2. Law of Large Numbers - As Square 1 grew larger, it would have to generate larger and larger amounts of business volume just to keep pace. For example, they had a $1.3 billion loan portfolio, the vast majority of which was commercial business loans. If 25% of that portfolio turned over every year, and I suspect it was more because business loans churn faster than commercial real estate loans, they would have to originate >$400 million of new/renewed loans per year to keep pace. Never mind growth. Which brings me to my third potential reason for selling...

3. Growth Trajectory - Square 1 was trading at 22x earnings when they sold. Banks their size typically trade around 13x-14x earnings. The premium was most likely the result of their balance sheet and earnings growth. Perhaps Doug and his senior management team were staring down the barrel of normalized growth. As investors began to recognize the slower growth, multiples would intuitively come down to the planet earth, suppressing stock price appreciation until the multiple normalized. That could have meant trading in a tight price range for a number of years. Why not lock in your tremendous gain since the IPO, and move on?

Square 1 was truly an extraordinary financial institution and I am sorry to see them go because I held them up as a premier example of how focused effort can lead to superior results.

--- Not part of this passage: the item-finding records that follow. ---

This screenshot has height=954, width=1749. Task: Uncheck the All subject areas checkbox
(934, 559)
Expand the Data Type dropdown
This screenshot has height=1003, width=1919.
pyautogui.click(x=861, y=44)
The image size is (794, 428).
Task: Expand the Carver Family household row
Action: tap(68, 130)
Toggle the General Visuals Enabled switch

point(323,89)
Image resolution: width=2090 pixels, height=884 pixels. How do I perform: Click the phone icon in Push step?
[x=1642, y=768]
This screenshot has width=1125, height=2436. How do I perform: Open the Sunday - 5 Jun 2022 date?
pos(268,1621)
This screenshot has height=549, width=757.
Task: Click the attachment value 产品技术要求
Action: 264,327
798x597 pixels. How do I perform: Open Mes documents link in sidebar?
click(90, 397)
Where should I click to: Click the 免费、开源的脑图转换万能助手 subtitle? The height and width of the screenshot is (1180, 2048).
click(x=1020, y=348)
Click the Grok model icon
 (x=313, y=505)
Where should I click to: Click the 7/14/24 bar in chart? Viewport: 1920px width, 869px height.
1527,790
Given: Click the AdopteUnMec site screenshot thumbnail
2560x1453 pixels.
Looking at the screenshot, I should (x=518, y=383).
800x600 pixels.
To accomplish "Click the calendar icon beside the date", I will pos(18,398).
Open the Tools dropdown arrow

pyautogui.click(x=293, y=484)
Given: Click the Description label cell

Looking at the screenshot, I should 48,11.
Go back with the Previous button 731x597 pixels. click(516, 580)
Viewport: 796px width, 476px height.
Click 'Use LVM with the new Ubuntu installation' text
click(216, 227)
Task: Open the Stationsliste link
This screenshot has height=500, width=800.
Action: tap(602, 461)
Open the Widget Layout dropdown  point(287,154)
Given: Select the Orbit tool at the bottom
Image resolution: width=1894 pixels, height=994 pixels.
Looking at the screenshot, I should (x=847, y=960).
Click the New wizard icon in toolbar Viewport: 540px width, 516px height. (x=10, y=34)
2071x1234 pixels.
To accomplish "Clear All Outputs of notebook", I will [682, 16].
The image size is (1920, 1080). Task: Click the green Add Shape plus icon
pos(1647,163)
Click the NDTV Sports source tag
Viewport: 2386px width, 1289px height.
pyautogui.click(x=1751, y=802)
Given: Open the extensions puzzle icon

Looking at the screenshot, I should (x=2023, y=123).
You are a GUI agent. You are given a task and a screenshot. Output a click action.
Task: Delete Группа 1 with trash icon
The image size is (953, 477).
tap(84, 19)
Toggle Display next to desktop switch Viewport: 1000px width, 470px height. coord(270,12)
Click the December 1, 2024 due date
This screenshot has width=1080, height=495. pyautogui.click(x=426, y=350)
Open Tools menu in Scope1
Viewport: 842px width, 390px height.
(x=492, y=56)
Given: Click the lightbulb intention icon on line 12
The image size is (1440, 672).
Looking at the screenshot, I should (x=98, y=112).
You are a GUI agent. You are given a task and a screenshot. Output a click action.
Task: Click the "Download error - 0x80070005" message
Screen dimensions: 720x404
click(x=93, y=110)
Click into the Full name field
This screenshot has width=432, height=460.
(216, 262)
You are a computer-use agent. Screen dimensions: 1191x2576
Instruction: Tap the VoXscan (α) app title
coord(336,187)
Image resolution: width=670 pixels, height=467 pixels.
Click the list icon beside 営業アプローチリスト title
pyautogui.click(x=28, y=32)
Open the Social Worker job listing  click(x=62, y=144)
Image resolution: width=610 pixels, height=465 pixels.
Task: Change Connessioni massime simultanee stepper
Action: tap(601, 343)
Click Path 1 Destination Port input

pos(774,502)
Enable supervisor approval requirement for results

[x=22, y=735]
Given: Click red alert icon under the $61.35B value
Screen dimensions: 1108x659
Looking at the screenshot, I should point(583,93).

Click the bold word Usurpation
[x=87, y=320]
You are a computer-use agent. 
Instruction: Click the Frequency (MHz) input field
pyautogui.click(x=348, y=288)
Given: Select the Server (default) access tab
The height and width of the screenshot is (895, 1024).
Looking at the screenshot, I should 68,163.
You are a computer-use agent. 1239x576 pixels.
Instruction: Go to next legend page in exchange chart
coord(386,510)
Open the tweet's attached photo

If Doug Bowers and team were facing normalized growth and stock price appreciation, they could have decided to "cash cow" the bank, turning over a significant part of their earnings to investors in the form of dividends. In 2014, they enjoyed a 1.25% ROA and a 12.85% ROE. A great candidate for a cash cow. 

But alas that ship may have sailed when they backed up the truck to the institutional investor loading dock. They were numbers on a spreadsheet and were supposed to deliver the fund managers a big win. 

They did.

What else could Square 1 have done to satisfy their investors?